I can see I was way of and I'm sorry for that. Golden ratio and all that. I didn't learn about that mathwise in High School here in my part of the world. So I will read up on it :)

However I'm now told that the Fibonacci sequence convergeces towards

the socalled golden ratio \frac{1+\sqrt{5}}{2}

 

[HallsofIvy]

Well, not the Fibonacci sequence itself- that increases without bound. It is the ratio
\frac{F_{n+1}}{F_n}
that converges to the "golden ratio"
\frac{1+ \sqrt{5}}{2}

 

[Dickfore]

But your radius of convergence is not that.

 

[Susanne217]

Well, not the Fibonacci sequence itself- that increases without bound. It is the ratio
\frac{F_{n+1}}{F_n}
that converges to the "golden ratio"
\frac{1+ \sqrt{5}}{2}

HallsofIvy we all know you are like a Jedi then it comes to Math and Science compared to rest of us.

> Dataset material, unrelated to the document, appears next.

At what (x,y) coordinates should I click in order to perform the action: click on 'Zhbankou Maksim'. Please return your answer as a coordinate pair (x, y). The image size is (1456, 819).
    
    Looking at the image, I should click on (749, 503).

So to show the radius of convergence of the fibunacci sequence do I need to show first that whole thing convergences to the golden ratio?

 

[Susanne217]

HallsofIvy we all know you are like a Jedi then it comes to Math and Science compared to rest of us.

So to show the radius of convergence of the fibunacci sequence do I need to show first that whole thing convergences to the golden ratio?

so for the ratio I get

that \lim_{n \to \infty} |\frac{F_{n+1}}{F_n}| = \frac{1+\sqrt{5}}{2}

thus the radius of convergence R = \frac{1+\sqrt{5}}{2}

how is that?

 

[Dickfore]

so for the ratio I get

that \lim_{n \to \infty} |\frac{F_{n+1}}{F_n}| = \frac{1+\sqrt{5}}{2}

thus the radius of convergence R = \frac{1+\sqrt{5}}{2}

how is that?

It is not correct. The general element of the series is not F_{n}, but F_{n} x^{n}.

 

[Susanne217]

It is not correct. The general element of the series is not F_{n}, but F_{n} x^{n}.

this maybe be a stupid question but if as a previous post surgests I do Taylor series expansion

F_0 + F_1 z + F_2 z^2 + ...+ F_(n+1) z^(n+1)

isn't the ratio which I need to find

lim = (F_(n+1) z^(n+1)/F_nx^n) = ?

for n - > infty

 

[Dickfore]

You need to find the constraints on z, and you have not done so.

 

[Susanne217]

You need to find the constraints on z, and you have not done so.

Its suppose to be the radius of convergence around zero but if I set z to zero then the whole fraction turns zero. That can't the right can't it?

 

[Dickfore]

Please use the ratio test correctly as you did in your original post, although you made a mistake evaluating the relevant limit there.

EDIT:

On further inspection, I don't know why you equate the limit to zero?

 

[Susanne217]

Please use the ratio test correctly as you did in your original post, although you made a mistake evaluating the relevant limit there.

EDIT:

On further inspection, I don't know why you equate the limit to zero?

so my original post was right?

 

[Dickfore]

No. Please refer to the proper use of the ratio test for any power series.

 

[wisvuze]

we have the power series:

\sum_{n=1} a_{n} x^{n-1}

from 1 to infinity, where a_{n} is the nth term of the fibonacci sequence.

From the ratio test, we have the form

a_{n+1} / a_{n} * x and we need this to be < 1 to determine our radius of convergence.. So, we must decide how a_{n+1} / a_{n} behaves.

We have a0 = 1, a1 = 1 , a2 = 2, a3 = 3

a1 / a0 = 1 , a2 / a1 = 2, a3 / a2 = 3/2 .. do this enough and convince yourself that the ratio between two consecutive an+1 / an is bounded above by something. Prove by induction.